■ RECORDS TO USE ■

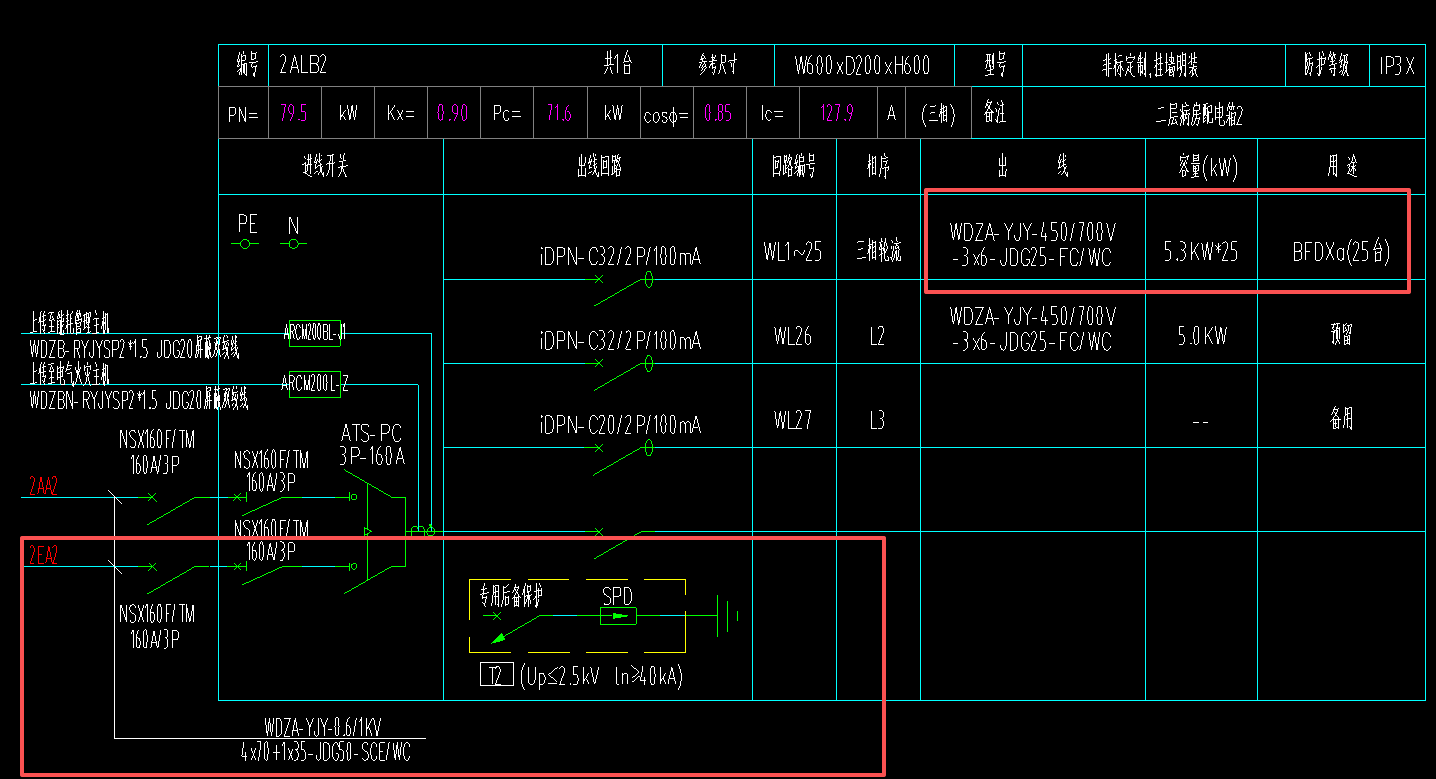Open the T2 label box below the SPD
The height and width of the screenshot is (779, 1436).
[495, 674]
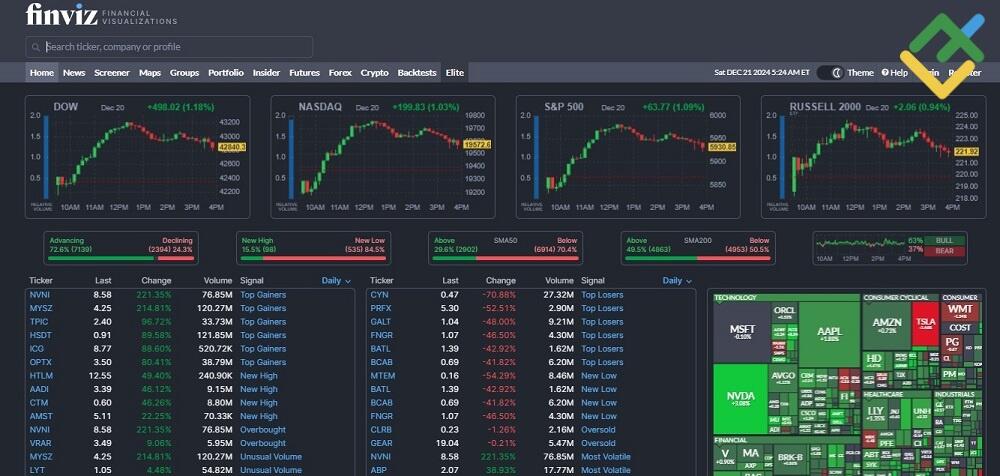Click the magnifier icon in the search bar
The image size is (1000, 476).
pyautogui.click(x=36, y=47)
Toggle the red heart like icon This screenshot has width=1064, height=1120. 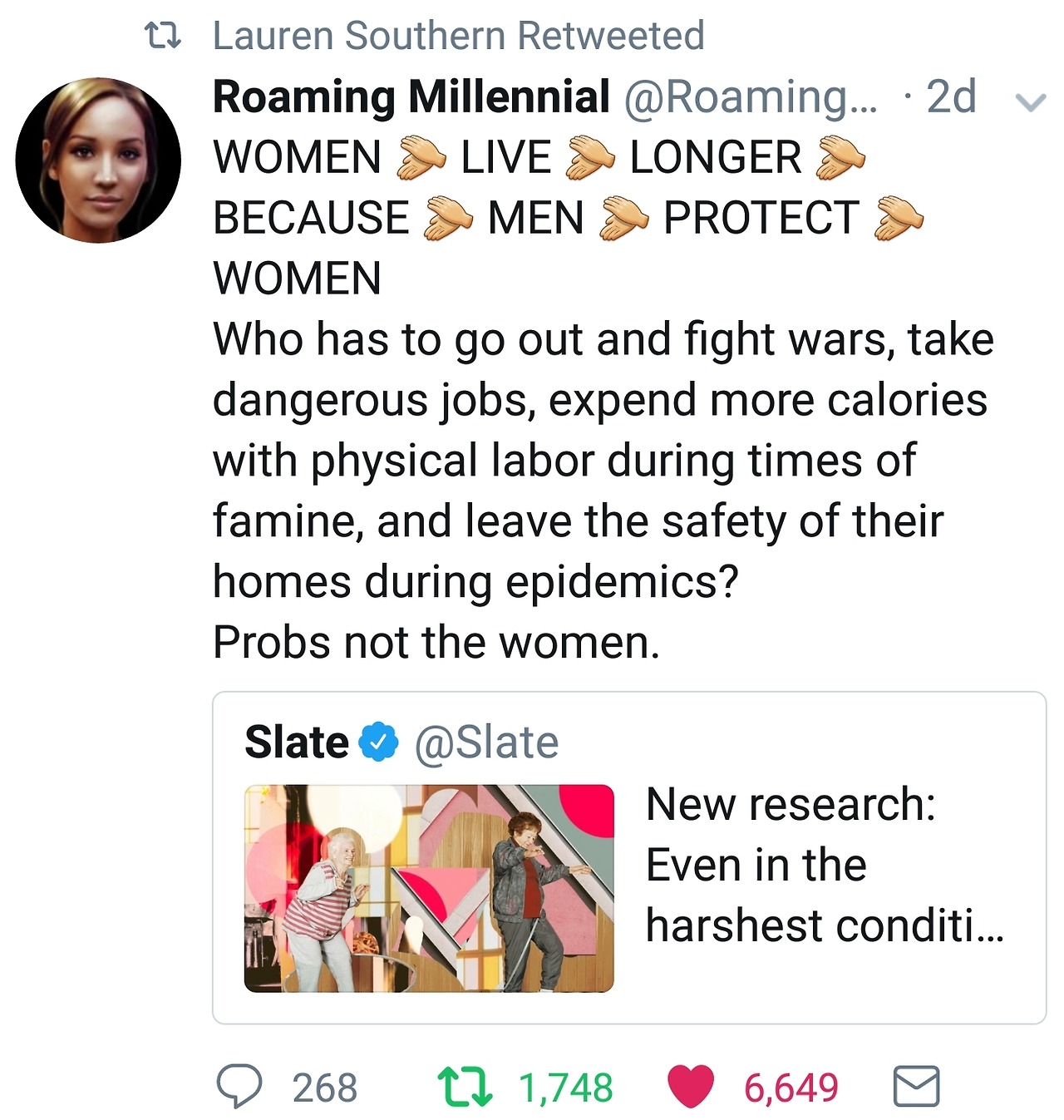tap(691, 1087)
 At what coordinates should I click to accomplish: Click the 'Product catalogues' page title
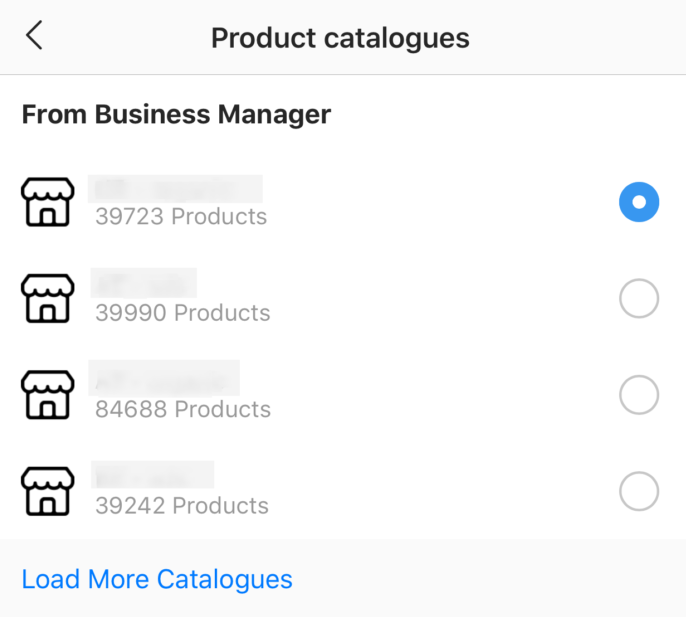[340, 39]
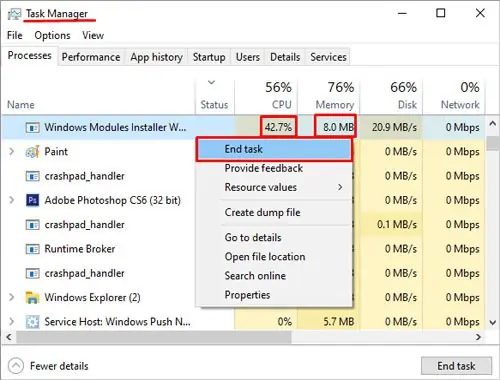Click the Service Host gear icon
Viewport: 500px width, 380px height.
(x=32, y=322)
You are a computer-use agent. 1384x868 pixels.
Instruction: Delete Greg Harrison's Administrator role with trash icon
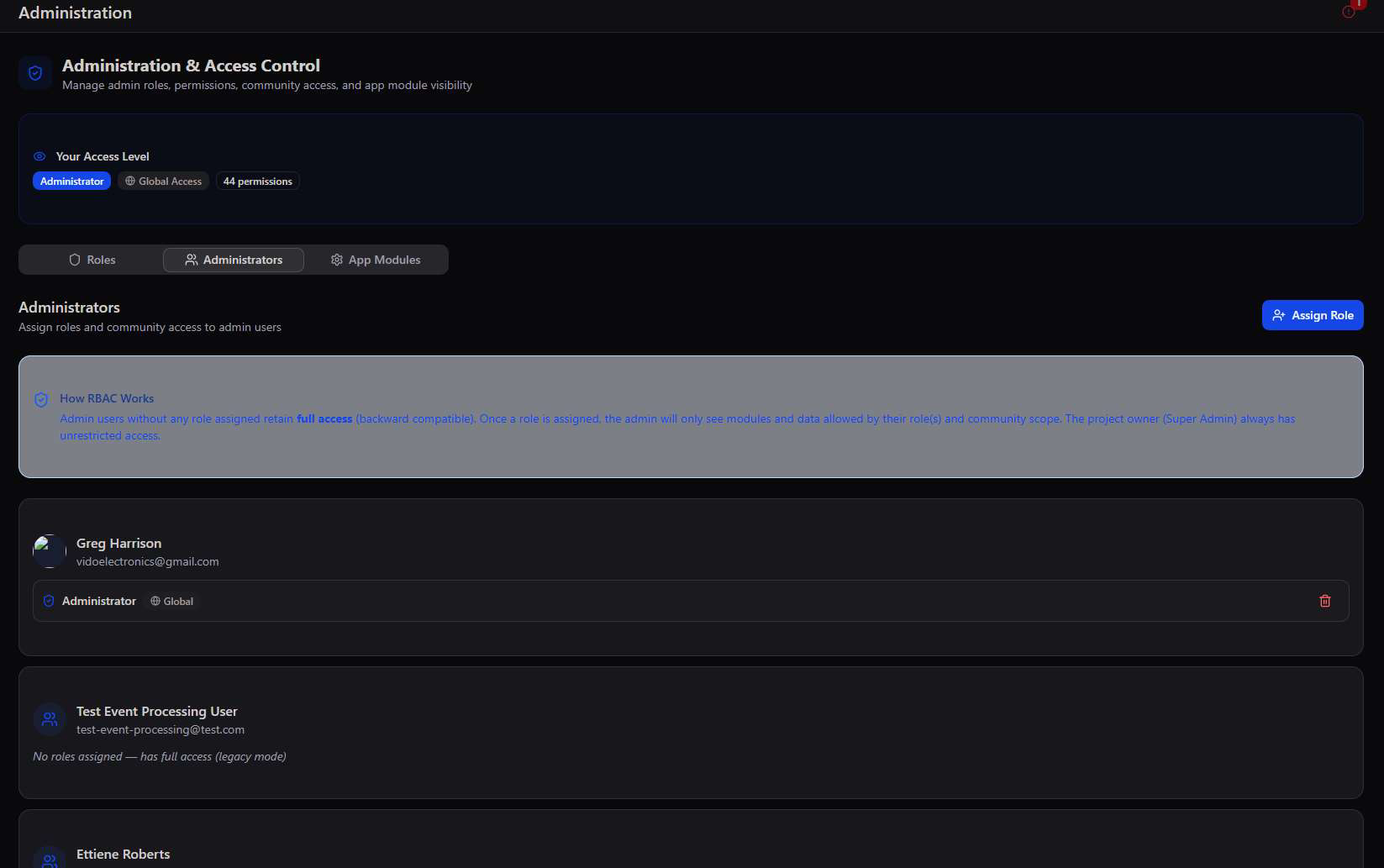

■ SET TASK ■
Edit the records from the line containing "At what coordinates" through the end of the records, changing "trash icon" to "bin icon" and leaving everything else as it is. Omit the pictures from the answer.

■ THE ANSWER ■
 At what coordinates should I click to accomplish: Click the 'Product catalogues' page title
[340, 39]
Click the Service Host gear icon
Viewport: 500px width, 380px height.
(x=32, y=322)
You are a computer-use agent. 1384x868 pixels.
Instruction: Delete Greg Harrison's Administrator role with bin icon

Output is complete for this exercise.